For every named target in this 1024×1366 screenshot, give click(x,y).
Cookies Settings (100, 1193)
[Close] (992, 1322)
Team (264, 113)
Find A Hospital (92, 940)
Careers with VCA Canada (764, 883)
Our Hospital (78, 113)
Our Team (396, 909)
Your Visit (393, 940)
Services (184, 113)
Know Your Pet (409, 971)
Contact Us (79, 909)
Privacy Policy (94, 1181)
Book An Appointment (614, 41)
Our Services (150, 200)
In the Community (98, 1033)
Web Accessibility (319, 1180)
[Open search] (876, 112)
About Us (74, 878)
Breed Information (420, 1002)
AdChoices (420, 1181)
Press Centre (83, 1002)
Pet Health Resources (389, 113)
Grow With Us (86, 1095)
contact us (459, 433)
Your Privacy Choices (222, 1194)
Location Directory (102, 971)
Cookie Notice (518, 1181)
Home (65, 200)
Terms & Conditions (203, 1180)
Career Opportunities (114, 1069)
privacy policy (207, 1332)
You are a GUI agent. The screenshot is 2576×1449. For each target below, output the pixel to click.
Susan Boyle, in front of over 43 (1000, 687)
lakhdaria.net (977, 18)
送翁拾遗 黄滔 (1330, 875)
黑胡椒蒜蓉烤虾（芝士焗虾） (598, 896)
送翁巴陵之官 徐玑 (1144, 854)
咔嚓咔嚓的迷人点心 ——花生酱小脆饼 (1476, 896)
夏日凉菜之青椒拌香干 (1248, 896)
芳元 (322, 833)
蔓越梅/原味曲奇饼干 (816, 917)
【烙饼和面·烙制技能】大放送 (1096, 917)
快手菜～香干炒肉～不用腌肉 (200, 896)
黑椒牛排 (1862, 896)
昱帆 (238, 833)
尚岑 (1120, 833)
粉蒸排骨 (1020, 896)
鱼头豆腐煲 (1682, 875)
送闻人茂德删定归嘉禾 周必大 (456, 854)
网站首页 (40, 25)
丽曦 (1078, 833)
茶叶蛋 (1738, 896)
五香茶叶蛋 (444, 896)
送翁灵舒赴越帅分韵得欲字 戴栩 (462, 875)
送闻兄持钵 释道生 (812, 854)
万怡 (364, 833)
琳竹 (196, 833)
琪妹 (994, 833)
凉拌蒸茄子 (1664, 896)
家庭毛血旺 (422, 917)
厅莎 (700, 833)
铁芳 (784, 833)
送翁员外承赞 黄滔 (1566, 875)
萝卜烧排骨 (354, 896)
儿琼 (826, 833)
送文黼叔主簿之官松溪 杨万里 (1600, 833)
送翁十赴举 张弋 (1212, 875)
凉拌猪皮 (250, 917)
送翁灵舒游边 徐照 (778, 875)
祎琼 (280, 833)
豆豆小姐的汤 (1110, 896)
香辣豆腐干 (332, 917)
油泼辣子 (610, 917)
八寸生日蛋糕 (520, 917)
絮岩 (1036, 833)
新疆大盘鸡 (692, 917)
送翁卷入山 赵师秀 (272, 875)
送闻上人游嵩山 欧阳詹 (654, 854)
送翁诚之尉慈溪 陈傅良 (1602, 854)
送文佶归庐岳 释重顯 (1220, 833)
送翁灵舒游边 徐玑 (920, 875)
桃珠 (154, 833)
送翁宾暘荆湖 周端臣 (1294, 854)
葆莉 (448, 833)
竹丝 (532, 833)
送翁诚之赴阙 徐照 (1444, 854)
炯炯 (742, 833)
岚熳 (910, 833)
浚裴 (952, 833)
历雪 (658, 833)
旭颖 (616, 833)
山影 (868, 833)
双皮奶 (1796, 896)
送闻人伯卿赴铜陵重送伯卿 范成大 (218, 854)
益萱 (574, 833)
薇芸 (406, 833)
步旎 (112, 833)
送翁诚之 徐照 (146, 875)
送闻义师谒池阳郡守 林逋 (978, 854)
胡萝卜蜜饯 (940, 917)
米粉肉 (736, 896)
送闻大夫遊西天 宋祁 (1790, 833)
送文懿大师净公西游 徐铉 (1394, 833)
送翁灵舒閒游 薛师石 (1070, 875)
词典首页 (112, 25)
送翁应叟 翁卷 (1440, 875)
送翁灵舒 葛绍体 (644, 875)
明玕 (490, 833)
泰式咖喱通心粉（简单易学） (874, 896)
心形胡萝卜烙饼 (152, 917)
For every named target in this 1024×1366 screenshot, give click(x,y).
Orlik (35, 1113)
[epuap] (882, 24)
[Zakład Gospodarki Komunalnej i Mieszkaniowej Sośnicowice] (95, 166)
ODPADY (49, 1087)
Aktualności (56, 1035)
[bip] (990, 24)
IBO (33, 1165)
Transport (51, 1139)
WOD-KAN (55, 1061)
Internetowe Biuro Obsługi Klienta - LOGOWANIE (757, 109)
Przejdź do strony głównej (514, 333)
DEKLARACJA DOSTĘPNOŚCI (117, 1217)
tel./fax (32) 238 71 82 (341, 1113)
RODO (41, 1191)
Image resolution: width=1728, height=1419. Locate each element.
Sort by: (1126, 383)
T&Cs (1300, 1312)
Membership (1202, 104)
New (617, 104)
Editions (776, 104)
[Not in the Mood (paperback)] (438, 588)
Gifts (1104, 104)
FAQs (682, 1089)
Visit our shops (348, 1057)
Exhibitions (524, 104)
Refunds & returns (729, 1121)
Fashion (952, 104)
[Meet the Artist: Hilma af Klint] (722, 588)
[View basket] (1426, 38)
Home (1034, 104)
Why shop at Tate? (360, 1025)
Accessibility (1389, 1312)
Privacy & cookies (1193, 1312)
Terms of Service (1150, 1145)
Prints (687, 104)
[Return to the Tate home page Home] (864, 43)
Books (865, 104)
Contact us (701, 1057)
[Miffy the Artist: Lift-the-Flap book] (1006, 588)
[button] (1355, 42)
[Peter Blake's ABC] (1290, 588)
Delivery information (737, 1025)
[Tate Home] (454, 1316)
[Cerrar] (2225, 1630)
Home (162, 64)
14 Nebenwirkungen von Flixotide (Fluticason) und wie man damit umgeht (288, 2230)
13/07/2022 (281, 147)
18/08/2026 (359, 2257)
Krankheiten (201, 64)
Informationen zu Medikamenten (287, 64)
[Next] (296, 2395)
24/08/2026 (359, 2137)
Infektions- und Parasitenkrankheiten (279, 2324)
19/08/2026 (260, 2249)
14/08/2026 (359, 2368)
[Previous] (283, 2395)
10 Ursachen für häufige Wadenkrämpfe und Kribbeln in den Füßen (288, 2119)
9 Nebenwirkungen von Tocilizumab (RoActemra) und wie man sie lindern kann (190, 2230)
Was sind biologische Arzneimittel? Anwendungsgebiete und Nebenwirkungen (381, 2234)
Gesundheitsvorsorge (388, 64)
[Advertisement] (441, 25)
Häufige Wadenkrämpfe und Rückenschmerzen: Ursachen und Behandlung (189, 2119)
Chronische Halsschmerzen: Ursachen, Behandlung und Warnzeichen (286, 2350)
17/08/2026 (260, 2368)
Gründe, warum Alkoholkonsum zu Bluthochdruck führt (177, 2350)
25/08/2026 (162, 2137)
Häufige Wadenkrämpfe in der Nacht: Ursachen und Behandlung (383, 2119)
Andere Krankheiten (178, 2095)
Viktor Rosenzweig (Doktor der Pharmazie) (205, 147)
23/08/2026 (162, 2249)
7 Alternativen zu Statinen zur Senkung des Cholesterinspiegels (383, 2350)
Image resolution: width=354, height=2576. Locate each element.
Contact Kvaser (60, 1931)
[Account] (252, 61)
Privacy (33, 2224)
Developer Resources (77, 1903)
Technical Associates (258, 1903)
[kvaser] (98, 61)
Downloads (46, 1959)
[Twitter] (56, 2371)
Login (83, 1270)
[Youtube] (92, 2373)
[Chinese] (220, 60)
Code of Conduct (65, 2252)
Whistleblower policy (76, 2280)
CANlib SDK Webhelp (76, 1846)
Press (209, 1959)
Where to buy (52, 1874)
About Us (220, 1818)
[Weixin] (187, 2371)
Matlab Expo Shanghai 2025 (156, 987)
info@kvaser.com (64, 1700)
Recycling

------------------------------------------------------------------------

EXERCISE REQUIREMENTS: In the material above, transcribe exactly the lines beginning at the one with "芳元 (322, 833)" and ending at the one with "铁芳 (784, 833)", both included.

FINAL ANSWER:
芳元 (322, 833)
蔓越梅/原味曲奇饼干 (816, 917)
【烙饼和面·烙制技能】大放送 (1096, 917)
快手菜～香干炒肉～不用腌肉 (200, 896)
黑椒牛排 (1862, 896)
昱帆 (238, 833)
尚岑 (1120, 833)
粉蒸排骨 (1020, 896)
鱼头豆腐煲 (1682, 875)
送闻人茂德删定归嘉禾 周必大 (456, 854)
网站首页 (40, 25)
丽曦 (1078, 833)
茶叶蛋 (1738, 896)
五香茶叶蛋 (444, 896)
送翁灵舒赴越帅分韵得欲字 戴栩 (462, 875)
送闻兄持钵 释道生 (812, 854)
万怡 (364, 833)
琳竹 (196, 833)
琪妹 (994, 833)
凉拌蒸茄子 (1664, 896)
家庭毛血旺 (422, 917)
厅莎 (700, 833)
铁芳 (784, 833)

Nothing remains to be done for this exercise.